> [What you should do] Copy out the lines of the records word for word, from the line containing "Open the Format menu" through the line containing "click(791, 43)", and nothing else.

> [Provided information]

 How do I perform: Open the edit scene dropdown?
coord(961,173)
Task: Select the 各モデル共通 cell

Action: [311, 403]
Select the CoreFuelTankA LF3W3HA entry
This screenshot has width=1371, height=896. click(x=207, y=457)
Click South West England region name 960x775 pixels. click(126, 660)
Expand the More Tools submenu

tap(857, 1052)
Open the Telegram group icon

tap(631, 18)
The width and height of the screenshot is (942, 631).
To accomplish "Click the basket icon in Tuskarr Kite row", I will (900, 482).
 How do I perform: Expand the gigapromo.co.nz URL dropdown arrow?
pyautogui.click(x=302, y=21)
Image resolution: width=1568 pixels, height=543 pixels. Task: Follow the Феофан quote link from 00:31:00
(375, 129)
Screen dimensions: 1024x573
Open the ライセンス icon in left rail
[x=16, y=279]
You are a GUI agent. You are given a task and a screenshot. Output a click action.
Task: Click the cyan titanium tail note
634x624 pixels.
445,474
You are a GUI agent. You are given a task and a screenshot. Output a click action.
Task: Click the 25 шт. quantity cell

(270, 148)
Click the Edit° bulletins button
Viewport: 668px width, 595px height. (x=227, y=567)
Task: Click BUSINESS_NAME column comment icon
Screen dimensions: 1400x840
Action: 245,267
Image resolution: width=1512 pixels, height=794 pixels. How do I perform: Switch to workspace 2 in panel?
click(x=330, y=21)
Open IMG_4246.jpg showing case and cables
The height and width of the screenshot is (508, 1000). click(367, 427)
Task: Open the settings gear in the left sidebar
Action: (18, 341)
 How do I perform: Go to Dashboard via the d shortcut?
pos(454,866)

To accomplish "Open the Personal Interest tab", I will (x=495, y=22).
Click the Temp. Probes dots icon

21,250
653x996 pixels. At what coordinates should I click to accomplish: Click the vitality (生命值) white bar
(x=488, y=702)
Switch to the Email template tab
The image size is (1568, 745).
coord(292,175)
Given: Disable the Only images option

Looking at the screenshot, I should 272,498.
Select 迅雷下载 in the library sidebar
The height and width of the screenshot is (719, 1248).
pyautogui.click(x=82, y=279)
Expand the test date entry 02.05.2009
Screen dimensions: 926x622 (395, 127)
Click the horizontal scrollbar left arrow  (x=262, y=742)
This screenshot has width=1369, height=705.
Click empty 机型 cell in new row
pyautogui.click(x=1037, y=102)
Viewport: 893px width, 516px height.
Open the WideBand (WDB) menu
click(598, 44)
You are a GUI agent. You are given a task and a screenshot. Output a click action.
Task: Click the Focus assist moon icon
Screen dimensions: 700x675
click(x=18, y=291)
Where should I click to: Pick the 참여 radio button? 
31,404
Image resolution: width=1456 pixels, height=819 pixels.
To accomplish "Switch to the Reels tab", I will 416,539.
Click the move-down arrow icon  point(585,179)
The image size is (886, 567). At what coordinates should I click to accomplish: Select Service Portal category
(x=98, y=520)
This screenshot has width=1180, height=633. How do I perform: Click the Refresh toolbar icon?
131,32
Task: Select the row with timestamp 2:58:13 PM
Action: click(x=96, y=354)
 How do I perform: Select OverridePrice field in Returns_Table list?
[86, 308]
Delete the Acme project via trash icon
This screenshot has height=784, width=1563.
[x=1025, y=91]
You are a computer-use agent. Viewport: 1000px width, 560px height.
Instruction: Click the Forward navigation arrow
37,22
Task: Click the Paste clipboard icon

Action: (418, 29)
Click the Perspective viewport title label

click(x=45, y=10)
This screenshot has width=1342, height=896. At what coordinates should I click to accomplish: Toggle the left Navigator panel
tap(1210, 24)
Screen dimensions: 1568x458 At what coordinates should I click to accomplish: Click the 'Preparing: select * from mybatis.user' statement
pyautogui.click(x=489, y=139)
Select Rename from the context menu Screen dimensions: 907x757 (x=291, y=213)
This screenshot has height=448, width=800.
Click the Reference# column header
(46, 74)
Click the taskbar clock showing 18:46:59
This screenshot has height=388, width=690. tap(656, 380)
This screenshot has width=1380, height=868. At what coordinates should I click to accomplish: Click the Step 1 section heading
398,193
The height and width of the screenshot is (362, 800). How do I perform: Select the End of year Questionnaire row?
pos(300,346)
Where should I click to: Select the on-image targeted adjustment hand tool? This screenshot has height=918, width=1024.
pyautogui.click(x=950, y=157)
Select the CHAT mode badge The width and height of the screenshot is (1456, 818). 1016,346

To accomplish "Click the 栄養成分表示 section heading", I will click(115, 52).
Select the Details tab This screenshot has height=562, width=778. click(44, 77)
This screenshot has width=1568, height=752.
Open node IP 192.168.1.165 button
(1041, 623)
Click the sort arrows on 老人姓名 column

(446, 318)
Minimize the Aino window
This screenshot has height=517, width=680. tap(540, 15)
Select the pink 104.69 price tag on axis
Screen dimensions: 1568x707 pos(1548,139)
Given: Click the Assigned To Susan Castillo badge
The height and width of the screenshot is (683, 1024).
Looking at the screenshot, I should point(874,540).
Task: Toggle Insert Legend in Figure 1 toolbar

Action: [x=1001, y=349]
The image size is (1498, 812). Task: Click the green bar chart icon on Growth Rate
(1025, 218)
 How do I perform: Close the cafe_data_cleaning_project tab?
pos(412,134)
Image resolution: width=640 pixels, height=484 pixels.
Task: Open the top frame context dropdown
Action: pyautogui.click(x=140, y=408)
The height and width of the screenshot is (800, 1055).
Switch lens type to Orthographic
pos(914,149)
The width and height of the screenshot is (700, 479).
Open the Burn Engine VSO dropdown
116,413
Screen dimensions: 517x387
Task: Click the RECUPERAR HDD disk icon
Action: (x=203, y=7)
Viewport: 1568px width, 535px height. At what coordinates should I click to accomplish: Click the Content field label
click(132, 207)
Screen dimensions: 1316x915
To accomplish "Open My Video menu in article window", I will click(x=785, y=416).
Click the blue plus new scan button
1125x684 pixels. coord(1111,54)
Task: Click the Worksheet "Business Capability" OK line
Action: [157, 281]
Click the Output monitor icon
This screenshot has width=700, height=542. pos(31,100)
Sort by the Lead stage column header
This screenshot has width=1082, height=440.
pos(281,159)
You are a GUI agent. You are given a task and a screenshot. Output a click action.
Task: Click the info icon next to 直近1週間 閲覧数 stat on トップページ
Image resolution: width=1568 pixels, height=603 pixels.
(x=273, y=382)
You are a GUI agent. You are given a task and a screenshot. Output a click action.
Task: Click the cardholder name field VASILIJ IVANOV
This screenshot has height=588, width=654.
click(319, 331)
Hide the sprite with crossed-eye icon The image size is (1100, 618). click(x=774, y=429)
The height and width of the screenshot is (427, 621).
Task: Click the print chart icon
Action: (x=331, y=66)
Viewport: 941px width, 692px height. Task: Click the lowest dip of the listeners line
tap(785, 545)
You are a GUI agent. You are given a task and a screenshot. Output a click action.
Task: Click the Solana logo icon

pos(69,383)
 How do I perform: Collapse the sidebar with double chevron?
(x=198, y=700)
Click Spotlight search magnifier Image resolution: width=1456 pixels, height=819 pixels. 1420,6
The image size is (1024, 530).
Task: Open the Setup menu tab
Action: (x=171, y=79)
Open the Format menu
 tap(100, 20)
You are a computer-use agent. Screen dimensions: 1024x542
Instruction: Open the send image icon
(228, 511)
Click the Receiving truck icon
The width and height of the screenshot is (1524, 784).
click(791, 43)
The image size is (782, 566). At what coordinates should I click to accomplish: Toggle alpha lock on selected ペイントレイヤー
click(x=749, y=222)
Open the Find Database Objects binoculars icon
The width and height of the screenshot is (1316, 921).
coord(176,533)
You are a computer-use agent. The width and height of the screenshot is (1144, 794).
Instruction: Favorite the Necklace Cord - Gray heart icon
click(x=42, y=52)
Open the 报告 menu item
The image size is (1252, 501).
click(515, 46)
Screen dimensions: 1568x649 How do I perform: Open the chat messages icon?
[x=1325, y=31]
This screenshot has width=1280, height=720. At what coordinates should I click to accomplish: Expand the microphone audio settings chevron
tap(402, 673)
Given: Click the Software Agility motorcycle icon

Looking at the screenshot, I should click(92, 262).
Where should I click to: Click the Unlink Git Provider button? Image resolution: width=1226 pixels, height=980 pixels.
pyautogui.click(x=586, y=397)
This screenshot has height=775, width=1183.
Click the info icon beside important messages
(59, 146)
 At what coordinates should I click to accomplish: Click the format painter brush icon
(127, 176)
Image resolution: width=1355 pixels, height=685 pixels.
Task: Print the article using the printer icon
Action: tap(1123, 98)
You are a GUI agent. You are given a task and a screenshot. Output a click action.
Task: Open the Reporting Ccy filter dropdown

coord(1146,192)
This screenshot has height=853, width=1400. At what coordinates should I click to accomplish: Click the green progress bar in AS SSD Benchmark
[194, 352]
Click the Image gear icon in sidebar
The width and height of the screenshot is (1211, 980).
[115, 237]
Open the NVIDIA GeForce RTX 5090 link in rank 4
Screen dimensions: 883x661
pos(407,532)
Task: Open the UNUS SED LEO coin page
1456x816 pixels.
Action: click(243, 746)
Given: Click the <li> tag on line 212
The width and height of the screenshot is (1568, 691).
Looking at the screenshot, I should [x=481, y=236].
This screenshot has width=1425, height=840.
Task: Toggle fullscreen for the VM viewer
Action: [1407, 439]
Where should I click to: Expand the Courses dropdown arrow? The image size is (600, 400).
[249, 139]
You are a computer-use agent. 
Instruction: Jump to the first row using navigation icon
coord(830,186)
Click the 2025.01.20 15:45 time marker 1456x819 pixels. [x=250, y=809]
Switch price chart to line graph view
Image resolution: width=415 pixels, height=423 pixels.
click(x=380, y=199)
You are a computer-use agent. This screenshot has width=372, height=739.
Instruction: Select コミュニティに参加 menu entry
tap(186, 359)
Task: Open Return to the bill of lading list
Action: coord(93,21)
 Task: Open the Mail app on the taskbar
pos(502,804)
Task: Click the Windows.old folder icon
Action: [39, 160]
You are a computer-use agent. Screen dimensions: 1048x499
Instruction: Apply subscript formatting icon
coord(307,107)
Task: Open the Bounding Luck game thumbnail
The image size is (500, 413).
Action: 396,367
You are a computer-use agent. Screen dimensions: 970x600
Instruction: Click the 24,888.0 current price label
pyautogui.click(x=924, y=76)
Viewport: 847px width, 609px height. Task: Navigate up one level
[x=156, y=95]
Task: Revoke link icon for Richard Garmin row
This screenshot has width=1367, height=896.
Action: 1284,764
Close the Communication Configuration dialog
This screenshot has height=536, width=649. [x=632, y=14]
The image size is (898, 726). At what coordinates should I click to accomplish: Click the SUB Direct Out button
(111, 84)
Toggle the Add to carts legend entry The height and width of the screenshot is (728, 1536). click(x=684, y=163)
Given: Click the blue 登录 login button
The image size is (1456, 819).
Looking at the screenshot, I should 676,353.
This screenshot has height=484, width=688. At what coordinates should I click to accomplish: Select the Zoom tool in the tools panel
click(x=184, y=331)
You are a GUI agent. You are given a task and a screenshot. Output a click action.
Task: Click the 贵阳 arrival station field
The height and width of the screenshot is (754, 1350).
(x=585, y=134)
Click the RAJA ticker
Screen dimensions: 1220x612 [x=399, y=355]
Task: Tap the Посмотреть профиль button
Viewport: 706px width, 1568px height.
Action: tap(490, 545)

> [Final answer]
Open the Format menu
 tap(100, 20)
You are a computer-use agent. Screen dimensions: 1024x542
Instruction: Open the send image icon
(228, 511)
Click the Receiving truck icon
The width and height of the screenshot is (1524, 784).
click(791, 43)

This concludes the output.